A couple days later, someone posts a review of the very show you saw. And it’s like you and the reviewer saw two very different shows. The reviewer describes one particular sequence with emotional and contextual terms that were from your perspective clearly overlaid by the reviewer onto a technically sound but not particularly noteworthy dance sequence. The reviewer repeats this process with different portions of the show, portions where you saw the general idea of what the choreographer and performers were going for, but certainly not with the acute color and detail the reviewer claims to have seen.

It feels like you simply read the Cliff Notes to a book that our reviewer apparently read cover to cover multiple times and committed to memory. Or, more pointedly, it’s like you came to a run of the show where the performers phoned in their effort, while for the run the reviewer saw they went all out and delivered the effort of their lives.

Prompt 1> Translate this sentence from the passage about the show review into Spanish: "A couple days later, someone posts a review of the very show you saw."
Prompt 2> In the passage about the show review, how does the person addressed as "you" see the dance sequence that the reviewer describes in emotional and contextual terms?
Prompt 3> Besides the person addressed as "you," which roles tied to the show does the passage about the show review name? List them all.

Extracted records>
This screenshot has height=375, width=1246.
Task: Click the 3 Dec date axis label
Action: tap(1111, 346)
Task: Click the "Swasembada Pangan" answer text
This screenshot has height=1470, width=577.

---

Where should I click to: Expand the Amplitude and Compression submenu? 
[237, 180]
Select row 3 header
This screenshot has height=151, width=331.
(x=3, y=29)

Complete answer 1> Un par de días después, alguien publica una reseña del mismo espectáculo que viste.

Complete answer 2> As technically sound but not particularly noteworthy.

Complete answer 3> The reviewer, the choreographer, the performers